Efeknya ada dari tasyabbuh ini yang dapat mencelakakan agama seorang muslim walau itu hanya menyerupai gaya lahiriyah dan tidak ada kesamaan dengan batinnya. Namun tetap tasyabbuh itu terlarang.
Mengenai larangan tasyabbuh disebutkan dalam hadits dari Ibnu ‘Umar, Nabi shallallahu ‘alaihi wa sallam bersabda:
Baca Juga: Renungan Jumat, Tifatul Sembiring Ingatkan Sebuah Janji Kesabaran
“Barangsiapa yang menyerupai suatu kaum, maka dia termasuk bagian dari mereka.” (HR. Ahmad 2: 50 dan Abu Daud no. 4031. Syaikhul Islam dalam Iqtidho‘ 1: 269 mengatakan bahwa sanad hadits ini jayyid/bagus. Al Hafizh Abu Thohir mengatakan bahwa hadits ini hasan)
Dari ‘Amr bin Syu’aib, dari ayahnya, dari kakeknya, Rasulullah shallallahu ‘alaihi wa sallam bersabda:
“Bukan termasuk golongan kami siapa saja yang menyerupai selain kami” (HR. Tirmidzi no. 2695. Syaikh Al Albani mengatakan bahwa hadits ini hasan).

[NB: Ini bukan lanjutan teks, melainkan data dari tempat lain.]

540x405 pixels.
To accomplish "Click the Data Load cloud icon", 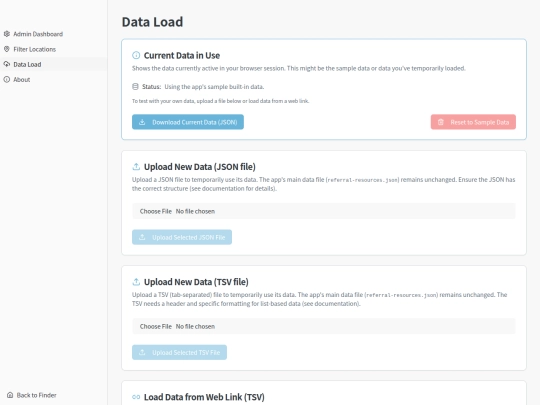I will tap(7, 64).
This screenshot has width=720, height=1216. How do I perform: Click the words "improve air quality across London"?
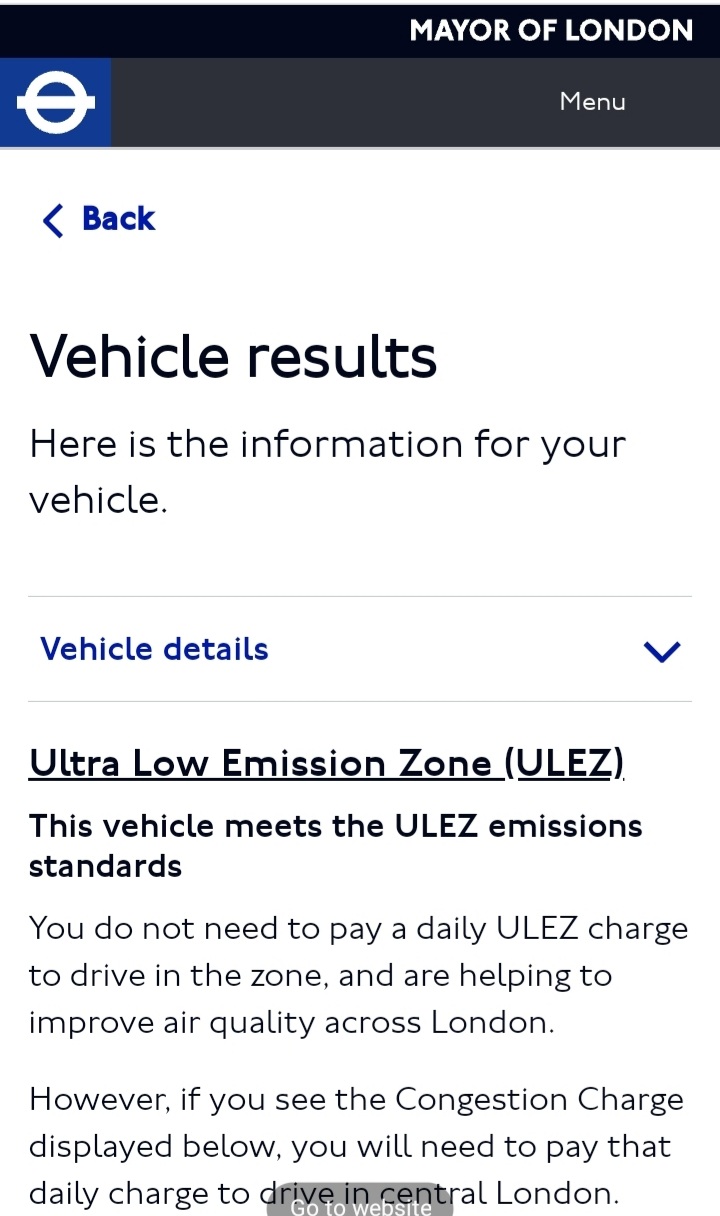tap(291, 1023)

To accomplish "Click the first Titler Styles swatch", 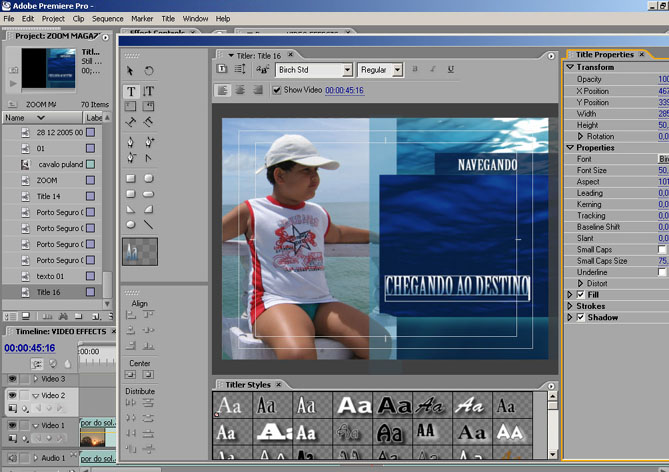I will click(230, 406).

Lantas apa efek tasyabbuh? Ibnu Taimiyah dalam kitab lainnya berkata, “Sesungguhnya tasyabbuh (meniru gaya) orang kafir secara lahiriyah mewariskan kecintaan dan kesetiaan dalam batin. Begitu pula kecintaan dalam batin mewariskan tasyabbuh secara lahiriyah.
Hal ini sudah terbukti secara inderawi atau eksperimen. Sampai-sampai jika ada dua orang yang dulunya berasal dari kampung yang sama, kemudian bertemu lagi di negeri asing, pasti ada kecintaan, kesetiaan dan saling berkasih sayang. Walau dulu di negerinya sendiri tidak saling kenal atau saling terpisah.” (Iqtidha’ Ash Shirothil Mustaqim, 1: 549).
Lalu kapan disebut tasyabbuh? Syaikh Muhammad bin Shalih Al ‘Utsaimin rahimahullah berkata, “Patokan disebut tasyabbuh adalah jika melakukan sesuatu yang menjadi kekhususan orang yang ditiru. Misalnya yang disebut tasyabbuh pada kafir adalah seorang muslim melakukan sesuatu yang menjadi kekhususan orang kafir.
Adapun jika sesuatu sudah tersebar di tengah-tengah kaum muslimin dan tidak jadi kekhasan atau pembeda dengan orang kafir, maka tidak lagi disebut tasyabbuh. Seperti itu tidaklah dihukumi tasyabbuh, namun bisa jadi dinilai haram dari sisi lain.” (Majmu’ Fatawa Syaikh Ibnu ‘Utsaimin, 3: 30).
Hukum tasyabbuh itu bertingkat-tingkat. Tasyabbuh bisa jadi kufur seperti meniru orang musyrik dalam hal istighatsah pada wali penghuni kubur, ngalap berkah.
Tasyabbuh bisa jadi dinilai haram seperti mencukur jenggot dan mengucapkan selamat pada perayaan selain Islam.
Mencukur jenggot termasuk tasyabbuh pada orang kafir yang diharamkan, sebagaimana sabda Nabi shallallahu ‘alaihi wa sallam yang telah lewat, “Pendekkanlah kumis dan biarkanlah (perihalah) jenggot dan selisilah Majusi.” (HR. Muslim no. 260).